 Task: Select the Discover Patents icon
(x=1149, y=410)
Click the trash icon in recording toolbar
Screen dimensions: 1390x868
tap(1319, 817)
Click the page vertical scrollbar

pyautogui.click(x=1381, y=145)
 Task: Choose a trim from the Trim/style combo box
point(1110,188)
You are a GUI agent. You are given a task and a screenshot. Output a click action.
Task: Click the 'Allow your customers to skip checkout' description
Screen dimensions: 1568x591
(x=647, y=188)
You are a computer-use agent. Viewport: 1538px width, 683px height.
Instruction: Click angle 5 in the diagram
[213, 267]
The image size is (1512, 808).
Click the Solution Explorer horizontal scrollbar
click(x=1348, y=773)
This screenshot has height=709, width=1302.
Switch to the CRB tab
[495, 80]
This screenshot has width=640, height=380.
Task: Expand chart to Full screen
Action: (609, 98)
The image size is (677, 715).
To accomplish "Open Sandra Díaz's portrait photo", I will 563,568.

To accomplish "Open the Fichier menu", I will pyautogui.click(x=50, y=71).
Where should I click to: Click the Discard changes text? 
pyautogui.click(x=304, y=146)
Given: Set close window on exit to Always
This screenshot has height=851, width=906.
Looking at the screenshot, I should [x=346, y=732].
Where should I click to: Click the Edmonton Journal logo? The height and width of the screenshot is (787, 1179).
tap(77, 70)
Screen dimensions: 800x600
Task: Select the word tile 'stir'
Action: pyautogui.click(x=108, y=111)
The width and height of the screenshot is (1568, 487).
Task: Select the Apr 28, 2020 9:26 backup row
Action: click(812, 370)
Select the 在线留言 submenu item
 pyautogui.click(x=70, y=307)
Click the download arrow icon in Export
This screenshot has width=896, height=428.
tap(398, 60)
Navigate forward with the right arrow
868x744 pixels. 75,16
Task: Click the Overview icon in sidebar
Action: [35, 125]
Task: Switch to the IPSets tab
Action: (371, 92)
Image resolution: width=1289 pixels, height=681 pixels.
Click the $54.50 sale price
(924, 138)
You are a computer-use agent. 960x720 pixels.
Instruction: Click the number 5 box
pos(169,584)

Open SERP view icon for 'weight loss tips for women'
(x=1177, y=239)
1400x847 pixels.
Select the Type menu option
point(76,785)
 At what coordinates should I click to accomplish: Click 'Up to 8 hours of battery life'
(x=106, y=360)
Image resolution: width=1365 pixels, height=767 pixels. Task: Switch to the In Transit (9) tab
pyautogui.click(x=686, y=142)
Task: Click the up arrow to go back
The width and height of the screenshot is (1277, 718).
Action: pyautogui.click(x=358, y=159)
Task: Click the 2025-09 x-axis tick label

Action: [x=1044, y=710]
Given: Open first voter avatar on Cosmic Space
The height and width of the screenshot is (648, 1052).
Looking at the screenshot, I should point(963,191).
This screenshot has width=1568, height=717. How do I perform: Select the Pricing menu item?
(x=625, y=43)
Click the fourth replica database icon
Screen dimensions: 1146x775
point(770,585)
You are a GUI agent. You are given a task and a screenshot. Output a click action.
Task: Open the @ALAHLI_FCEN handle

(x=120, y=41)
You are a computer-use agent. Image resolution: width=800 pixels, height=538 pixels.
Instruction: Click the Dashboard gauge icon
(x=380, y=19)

> [What is required] Please copy all of the lines above word for word.

> [Right answer]
 Task: Select the Discover Patents icon
(x=1149, y=410)
Click the trash icon in recording toolbar
Screen dimensions: 1390x868
tap(1319, 817)
Click the page vertical scrollbar

pyautogui.click(x=1381, y=145)
 Task: Choose a trim from the Trim/style combo box
point(1110,188)
You are a GUI agent. You are given a task and a screenshot. Output a click action.
Task: Click the 'Allow your customers to skip checkout' description
Screen dimensions: 1568x591
(x=647, y=188)
You are a computer-use agent. Viewport: 1538px width, 683px height.
Instruction: Click angle 5 in the diagram
[213, 267]
The image size is (1512, 808).
Click the Solution Explorer horizontal scrollbar
click(x=1348, y=773)
This screenshot has height=709, width=1302.
Switch to the CRB tab
[495, 80]
This screenshot has width=640, height=380.
Task: Expand chart to Full screen
Action: (609, 98)
The image size is (677, 715).
To accomplish "Open Sandra Díaz's portrait photo", I will 563,568.

To accomplish "Open the Fichier menu", I will pyautogui.click(x=50, y=71).
Where should I click to: Click the Discard changes text? 
pyautogui.click(x=304, y=146)
Given: Set close window on exit to Always
This screenshot has height=851, width=906.
Looking at the screenshot, I should [x=346, y=732].
Where should I click to: Click the Edmonton Journal logo? The height and width of the screenshot is (787, 1179).
tap(77, 70)
Screen dimensions: 800x600
Task: Select the word tile 'stir'
Action: pyautogui.click(x=108, y=111)
The width and height of the screenshot is (1568, 487).
Task: Select the Apr 28, 2020 9:26 backup row
Action: click(812, 370)
Select the 在线留言 submenu item
 pyautogui.click(x=70, y=307)
Click the download arrow icon in Export
This screenshot has width=896, height=428.
tap(398, 60)
Navigate forward with the right arrow
868x744 pixels. 75,16
Task: Click the Overview icon in sidebar
Action: [35, 125]
Task: Switch to the IPSets tab
Action: (371, 92)
Image resolution: width=1289 pixels, height=681 pixels.
Click the $54.50 sale price
(924, 138)
You are a computer-use agent. 960x720 pixels.
Instruction: Click the number 5 box
pos(169,584)

Open SERP view icon for 'weight loss tips for women'
(x=1177, y=239)
1400x847 pixels.
Select the Type menu option
point(76,785)
 At what coordinates should I click to accomplish: Click 'Up to 8 hours of battery life'
(x=106, y=360)
Image resolution: width=1365 pixels, height=767 pixels. Task: Switch to the In Transit (9) tab
pyautogui.click(x=686, y=142)
Task: Click the up arrow to go back
The width and height of the screenshot is (1277, 718).
Action: pyautogui.click(x=358, y=159)
Task: Click the 2025-09 x-axis tick label

Action: [x=1044, y=710]
Given: Open first voter avatar on Cosmic Space
The height and width of the screenshot is (648, 1052).
Looking at the screenshot, I should point(963,191).
This screenshot has width=1568, height=717. How do I perform: Select the Pricing menu item?
(x=625, y=43)
Click the fourth replica database icon
Screen dimensions: 1146x775
point(770,585)
You are a GUI agent. You are given a task and a screenshot. Output a click action.
Task: Open the @ALAHLI_FCEN handle

(x=120, y=41)
You are a computer-use agent. Image resolution: width=800 pixels, height=538 pixels.
Instruction: Click the Dashboard gauge icon
(x=380, y=19)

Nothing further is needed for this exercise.